(Supplied data begins)

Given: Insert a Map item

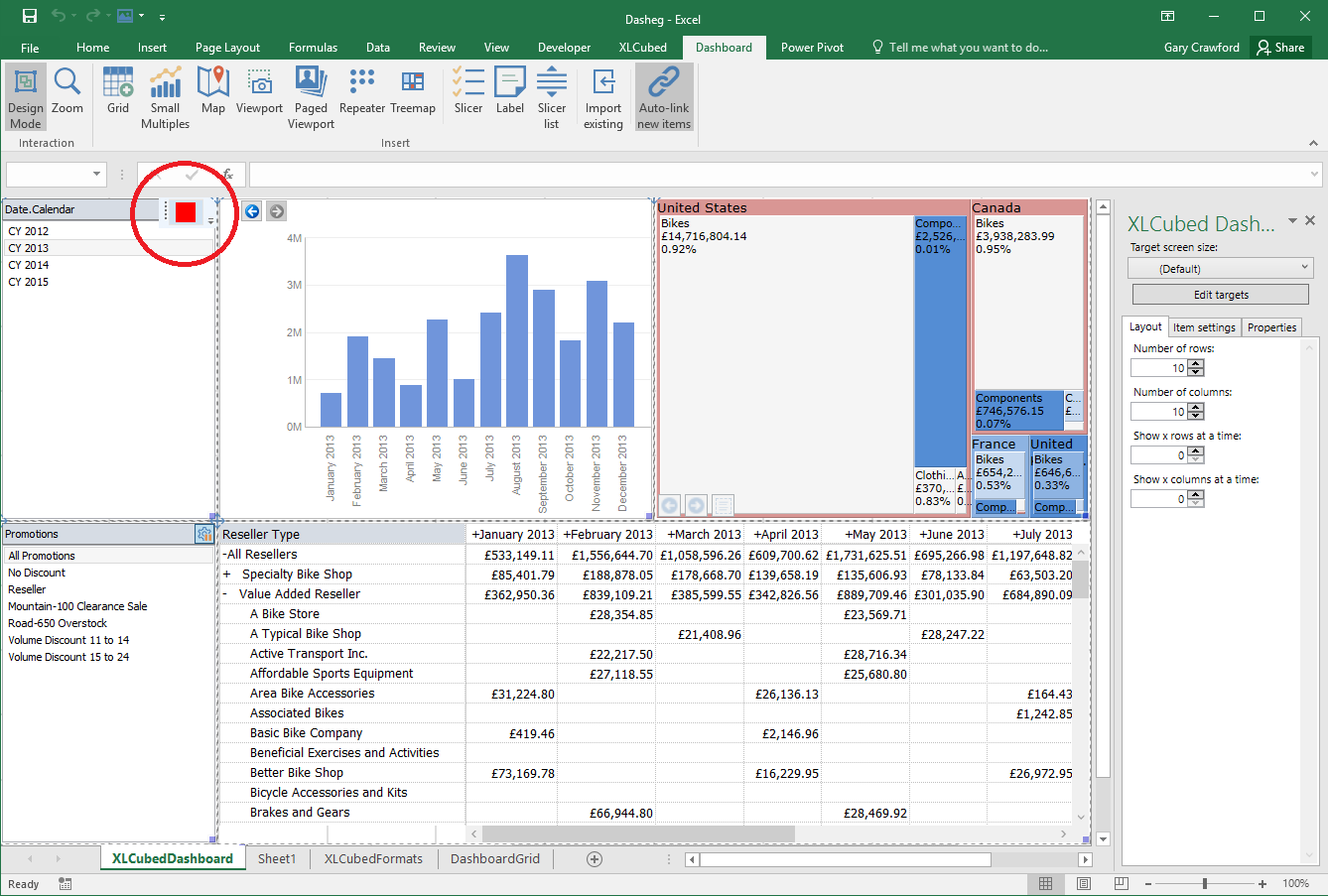Looking at the screenshot, I should [x=213, y=91].
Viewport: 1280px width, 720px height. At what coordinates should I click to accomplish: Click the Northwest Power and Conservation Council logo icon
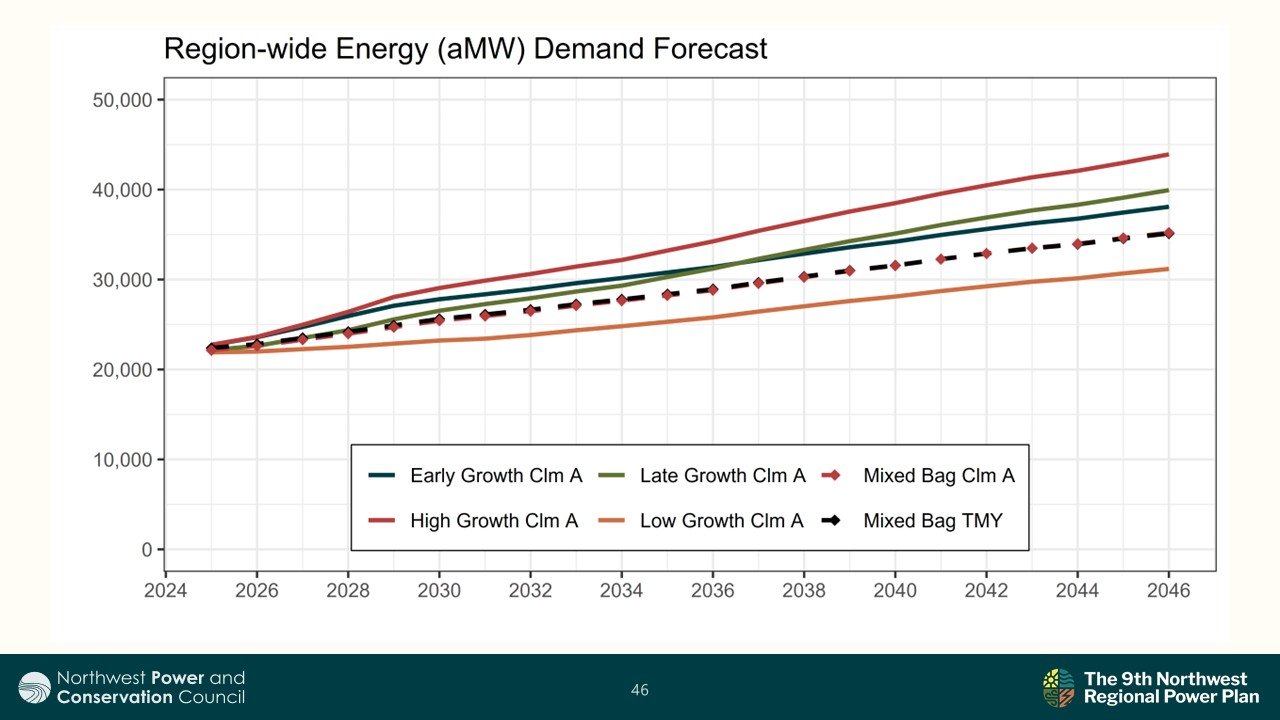click(35, 688)
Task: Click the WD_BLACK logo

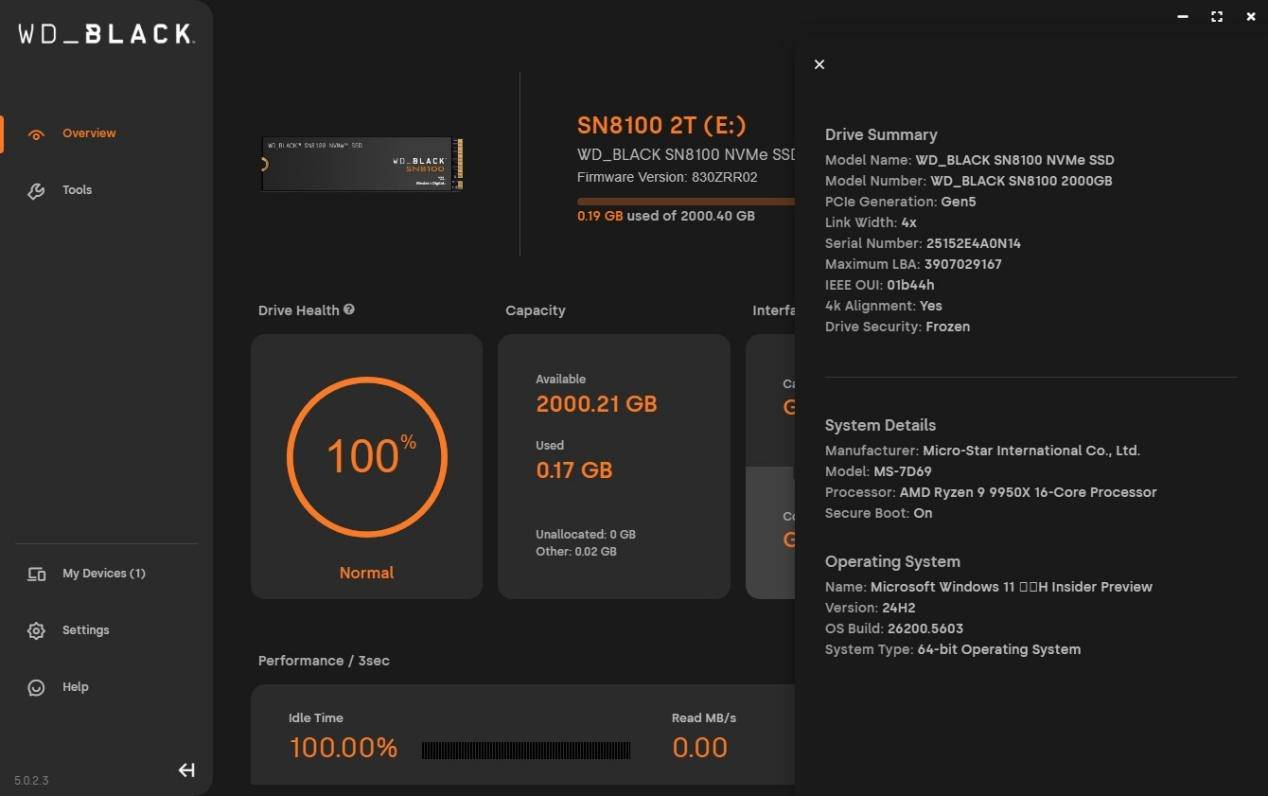Action: tap(106, 34)
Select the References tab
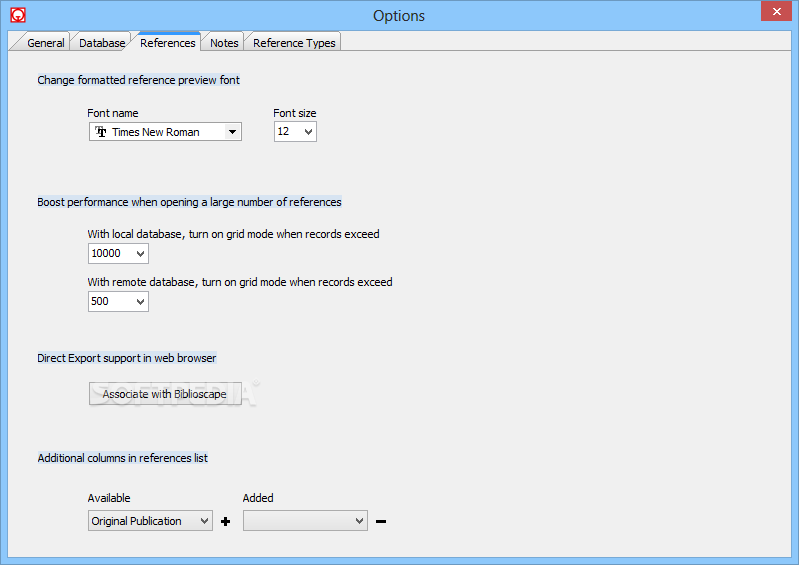Viewport: 799px width, 565px height. click(x=168, y=43)
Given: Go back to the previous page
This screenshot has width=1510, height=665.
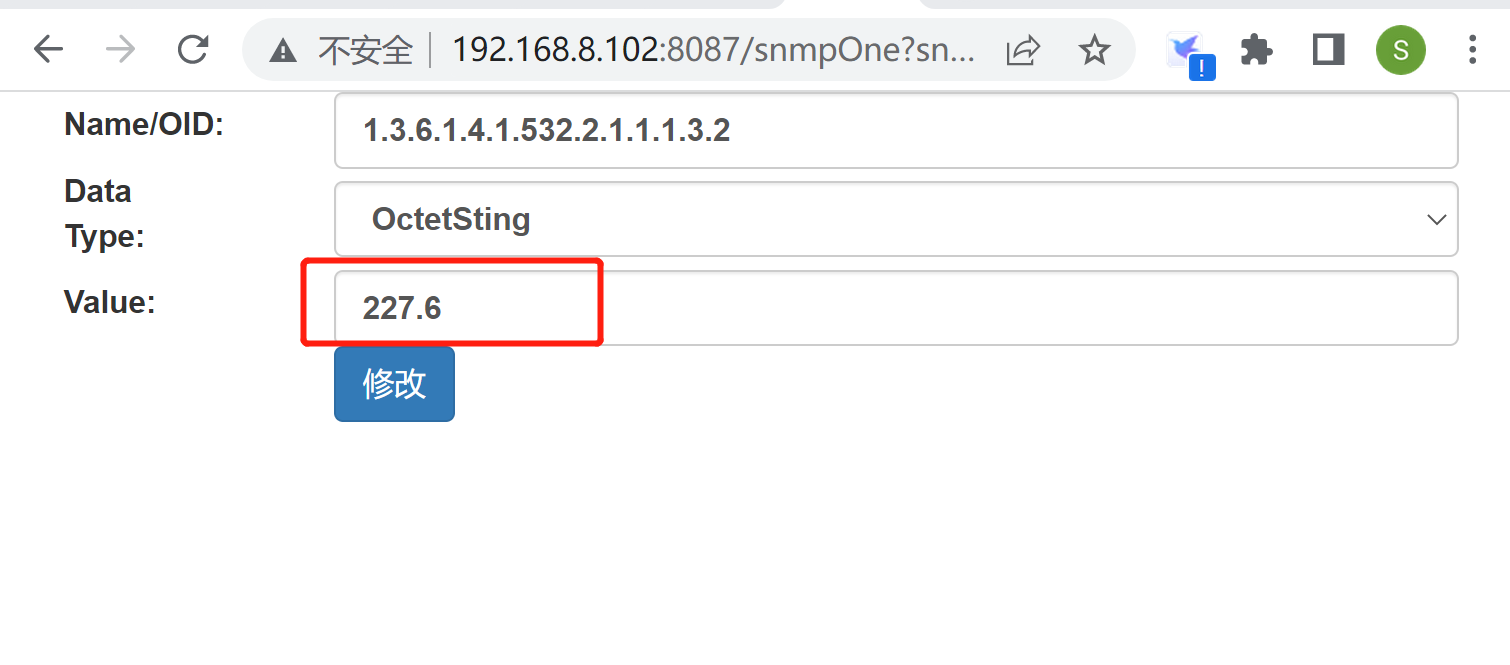Looking at the screenshot, I should pyautogui.click(x=48, y=49).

(Supplied data ends)

*Instructions to follow*:
All entries should be given again exactly, except that pictures are to be excluded.

*Result of this exercise*:
Given: Insert a Map item

Looking at the screenshot, I should [x=213, y=91].
Viewport: 1280px width, 720px height. At what coordinates should I click to accomplish: Click the Northwest Power and Conservation Council logo icon
click(35, 688)
Task: Click the WD_BLACK logo

Action: tap(106, 34)
Select the References tab
Viewport: 799px width, 565px height. click(x=168, y=43)
Given: Go back to the previous page
This screenshot has width=1510, height=665.
Looking at the screenshot, I should pyautogui.click(x=48, y=49).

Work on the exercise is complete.